Your goal
Starting with the line that holds "The image size", reproduce each line through the last one of the data, exactly as written. Pictures are not copied.

=== Begin Enclosure ===

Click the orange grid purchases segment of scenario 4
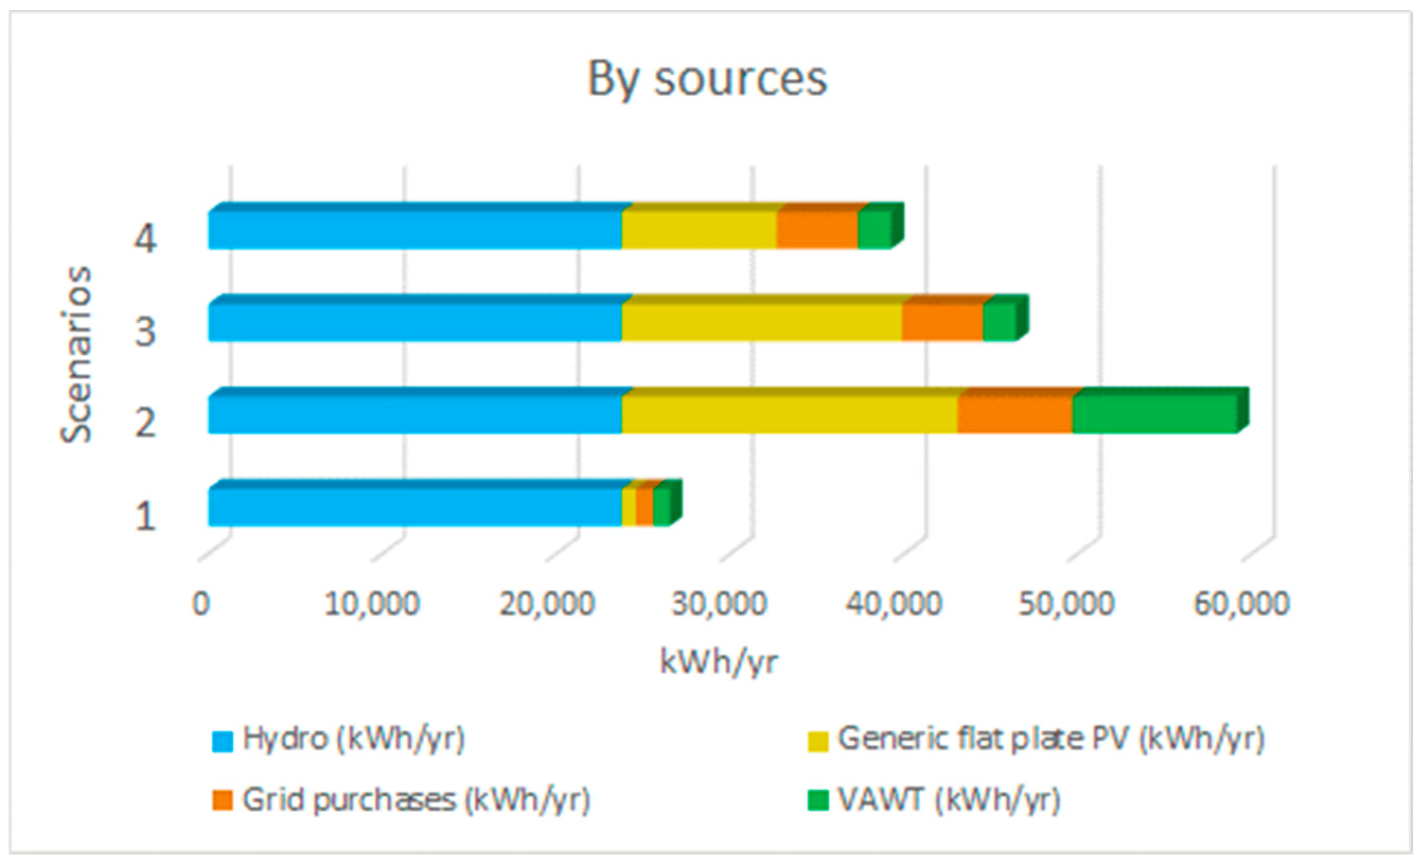The width and height of the screenshot is (1426, 864). pyautogui.click(x=817, y=230)
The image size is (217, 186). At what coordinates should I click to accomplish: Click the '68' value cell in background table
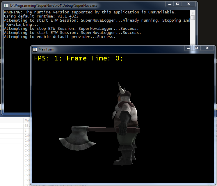tap(26, 126)
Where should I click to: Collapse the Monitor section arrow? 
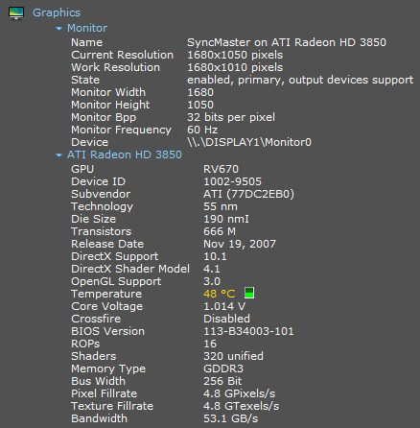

=== End Enclosure ===

Solution to this task
The image size is (217, 186). At what coordinates should I click to accomplish: Click the '68' value cell in background table
tap(26, 126)
Where should I click to: Collapse the Monitor section arrow? 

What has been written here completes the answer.